New innovations, from gold-extracting bacteria to ventilation on demand, are helping the mining sector economically reduce its environmental footprint

Since the 1970s, sulphur-dioxide emissions from the Inco nickel smelter in Sudbury, Ont., have shrunk 90 per cent. That achievement cost $1 billion. Now, the current owner, a subsidiary of Brazil-based Vale SA, is spending another $2 billion to reduce the remaining emissions by about three-quarters.

Vale’s Clean AER (Atmospheric Emission Reduction) project seems a high price to pay for a relatively small result. It’s necessary, the company says, to comply with pollution limits imposed by the Ontario government. Plus, it says, the project is “simply the right thing to do.” It means cleaner air, 1,300 jobs at peak construction, “and a sustainable future for our operations.” That’s the new reality of mining: Spurred by tougher regulations and public pressure, leading companies are greening their operations to ensure they can continue to operate and expand.

The changes improve the environment and the bottom line – usually cutting costs and often producing profitable new resources. And they’re essential for the industry to meet increasingly stringent, albeit informal, conditions for a “social licence” to operate, says Ben Chalmers, vice-president, sustainable development, at the Mining Association of Canada, whose 36 members operate nearly half of Canada’s 200 mines. “It’s a competitive advantage.”

“Mining companies can no longer extract resources without full consideration of the local environment, communities or lasting impacts,” says Dallas Kachan, executive director of the Vancouver-based Clean Mining Alliance, launched last spring to promote high-tech solutions to environmental challenges. “Those that ignore their corporate social responsibilities are instantly decried by shareholders, communities, NGOs and even government.”

These assertions seem at odds with the industry’s image. The Inco smelter became infamous in the late 1980s when sulphur emissions from its giant smokestack combined with precipitation to create acid rain, which decimated fish in cottage-country lakes north of Toronto and turned Sudbury into a treeless moonscape. And it wasn’t unique. At mines everywhere, toxins leaked from tailings ponds, rainwater leached acids from massive piles of waste rock into lakes and rivers, and clouds of pollutants streamed from smokestacks.

Many operators simply abandoned exhausted ore bodies, leaving toxic waste dumps and, eventually, immense cleanup bills like the estimated $500 million for 250,000 tonnes of poisonous arsenic trioxide under the former Giant gold mine, near Yellowknife, N.W.T.

Reports such as Canada’s National Pollutant Release Inventory and the American Toxics Release Inventory show mine emissions are dropping, and companies insist every new project will be environmentally friendly. Even so, critics decry the legacy of past practices and demand tougher regulations. They fear backsliding as governments push projects to boost job creation and cut their capacity to enforce regulations.

This summer, for example, the Yukon government stripped significant environmental conditions – including a groundwater study – recommended by the territory’s Environmental Assessment Board before approving a silver mining project of Vancouver-based Alexco Resource.

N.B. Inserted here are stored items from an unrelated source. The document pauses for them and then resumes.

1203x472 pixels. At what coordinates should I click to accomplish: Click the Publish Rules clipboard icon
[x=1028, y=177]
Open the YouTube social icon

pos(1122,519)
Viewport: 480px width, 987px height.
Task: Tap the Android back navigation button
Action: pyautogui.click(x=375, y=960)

And new technologies and processes are being adopted slowly, according to a 2010 Natural Resources Canada report, which cited regulatory barriers, upfront costs and the industry’s conservatism as main reasons. It’s a “first to be second mentality” that’s not surprising given the financial, worker safety and environmental risks of innovation on mining’s massive scale, says Janice Zinck, manager of mine waste management and footprint reduction at Natural Resources Canada, which heads the federal government’s Green Mining Initiative. “The technology needs to be proven.”